“Lo asesinaron y se están cubriendo”: el abogado del padre de Ángel López apuntó contra la madre del menor
Roberto Castillo, el abogado querellante en el caso de Ángel López, el niño de 4 años que murió en Comodoro Rivadavia y por el que se investiga a su madre, Mariela Altamirano y su pareja, consideró que el menor fue “asesinado” por su progenitora.
El letrado sostuvo que representa “a la familia de Ángel”, vínculo que relacionó directamente con Luis López, “el padre, y Lorena”, la compañera sentimental del progenitor del niño.
En la misma conversación, indicó que la principal teoría que mantiene respecto al caso y “desde la acusación particular”, es que “la madre y su pareja lo asesinaron y se están cubriendo” y que la carátula que correspondería en el caso sería la de “homicidio agravado”.

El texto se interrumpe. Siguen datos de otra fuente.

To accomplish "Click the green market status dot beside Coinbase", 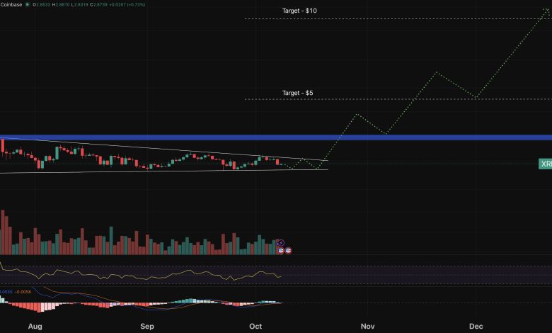I will tap(28, 4).
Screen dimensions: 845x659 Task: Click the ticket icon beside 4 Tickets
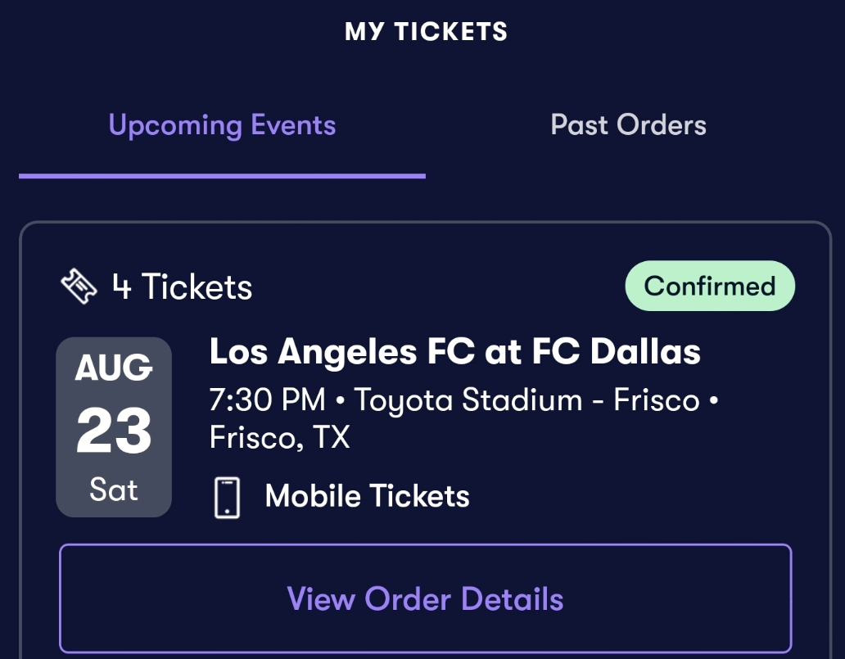pyautogui.click(x=79, y=287)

La principal hipótesis de la investigación apunta a las denuncias realizadas por el padre del niño y su entorno, una línea que cobró mayor fuerza luego de que las primeras pericias confirmaran que el niño presentaba lesiones internas en la cabeza, en tanto, se ordenó un allanamiento en la vivienda de la madre, donde se incautaron celulares y otros elementos de interés para la causa.
Anteriormente, Angel estaba al cuidado de su padre biológico, Luis López, quien formó pareja con Andrade, aunque por decisión del juez de familia Juan Pablo Pérez se inició un proceso de revinculación con Altamirano, pese a que ésta lo había abandonado cuando apenas tenía un año.
El niño fue encontrado, por profesionales de la salud, sin signos vitales en su vivienda de la ciudad chubutense de Comodoro Rivadavia y trasladado a un hospital, donde finalmente se constató su fallecimiento.
Altamirano, en declaraciones públicas recientes aseguró: “No maté a mi hijo” y añadió: “Nos levantamos temprano y decidimos levantar a Ángel para ir al baño, porque solía dormir mucho últimamente y no se levantaba al baño. Entonces lo hicimos levantar al baño y vimos que ya se había hecho pis y le dije a mi marido, como la camita de él estaba mojada, que lo bajara y lo acostara conmigo”.
“Estaba durmiendo, lo sentía roncar. Después, lo revisamos de vuelta y mi marido me dice ‘no respira’. Entonces yo empecé a hacerle RCP y llamé a la ambulancia enseguida”, agregó, y relató que salieron a la calle gritando con el niño en brazos, pero que al llegar al hospital le informaron que “tenía signos vitales, pero le faltaba oxígeno”.